— REQUIREMENT A —
According to the passage on India–US relations, who is the new US ambassador to India?
— REQUIREMENT B —
In the passage on India–US relations, start at the words "Super Toil Across" and stop after "to the Emergency.", then give that part again with "abandoned" changed to "dropped".
— REQUIREMENT C —
Shorten the paragraph of the passage on India–US relations that begins "From the Indian side" while keeping its main facts.

— SUPPLIED PASSAGE —
__________________________________________________

Super Toil Across Years Begets Power

The current phase of India’s rel­ationship with the United States took root in the early 1980s, when Indira Gandhi abandoned her socialist pretensions and moved to reconcile with the power she believed had tried to overthrow her in the run-up to the Emergency.
From the Indian side, there came a search for investments and technology; from the US, a desire to displace the Soviets and, after the Tiananmen Square massacres, a durable partner to balance China. Thereafter, there were many ups and downs, but in the past decade it has largely been up, coinciding, no doubt, with China’s trajectory.
Earlier this month, Ken­neth I. Juster, the new US ambassador to India, delivered his first major speech to foreign policy wonks in New Delhi. Speaking to assembled think-­tankers, columnists, journalists and a phalanx of retired Indian diplomats, Juster spoke about the goal of  building a durable partnership between India and the US in the 21st century. Such speeches are not new, but the value of Juster’s remarks are in the fact that they were delivered by the envoy of Donald J. Trump, the 45th President of the US, whose mission seems to be to upend everything the US has stood for and done.

__________________________________________________

Document and screenshot pointing entries
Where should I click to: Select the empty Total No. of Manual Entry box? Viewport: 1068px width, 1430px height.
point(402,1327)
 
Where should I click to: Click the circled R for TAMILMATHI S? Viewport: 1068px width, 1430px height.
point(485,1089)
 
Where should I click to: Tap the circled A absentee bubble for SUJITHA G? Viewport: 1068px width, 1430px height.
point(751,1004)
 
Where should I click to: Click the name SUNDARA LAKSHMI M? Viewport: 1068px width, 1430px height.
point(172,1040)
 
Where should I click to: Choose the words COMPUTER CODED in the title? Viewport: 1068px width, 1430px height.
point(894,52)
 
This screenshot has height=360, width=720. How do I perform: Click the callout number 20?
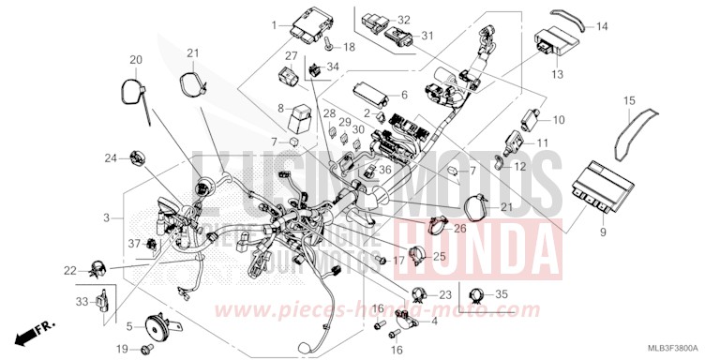[135, 60]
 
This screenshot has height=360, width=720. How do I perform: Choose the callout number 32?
[404, 20]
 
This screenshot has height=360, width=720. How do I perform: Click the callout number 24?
[110, 158]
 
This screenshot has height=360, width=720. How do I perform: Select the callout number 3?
[109, 218]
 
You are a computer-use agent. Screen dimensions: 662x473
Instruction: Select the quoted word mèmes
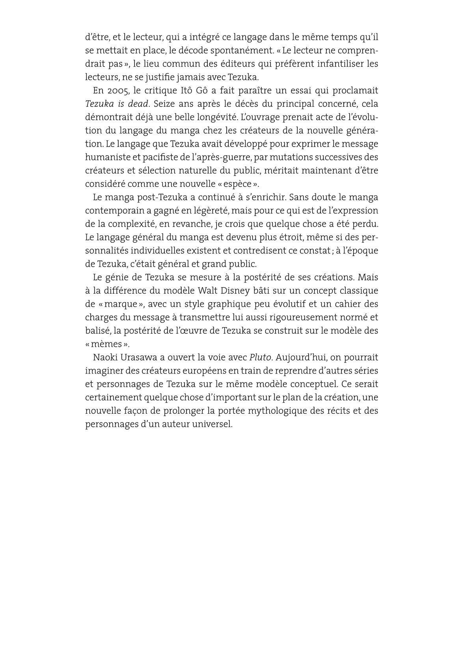click(x=107, y=344)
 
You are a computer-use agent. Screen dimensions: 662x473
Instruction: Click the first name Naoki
click(x=105, y=357)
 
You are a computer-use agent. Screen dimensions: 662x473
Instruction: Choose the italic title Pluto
click(x=260, y=357)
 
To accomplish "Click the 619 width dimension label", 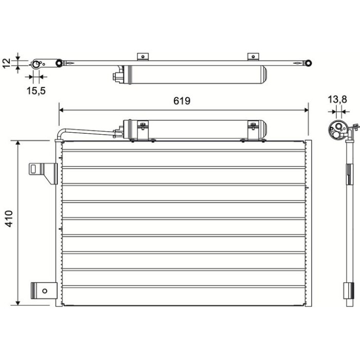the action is [182, 101].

__________________________________________________

— EXERCISE RESULT A —
Kenneth I. Juster.

— EXERCISE RESULT B —
Super Toil Across Years Begets Power

The current phase of India’s rel­ationship with the United States took root in the early 1980s, when Indira Gandhi dropped her socialist pretensions and moved to reconcile with the power she believed had tried to overthrow her in the run-up to the Emergency.

— EXERCISE RESULT C —
India wanted investment and technology. The US wanted to displace the Soviets and, after Tiananmen Square, a lasting partner to balance China. Ties have had ups and downs since then but have mostly improved over the past decade, in step with China's rise.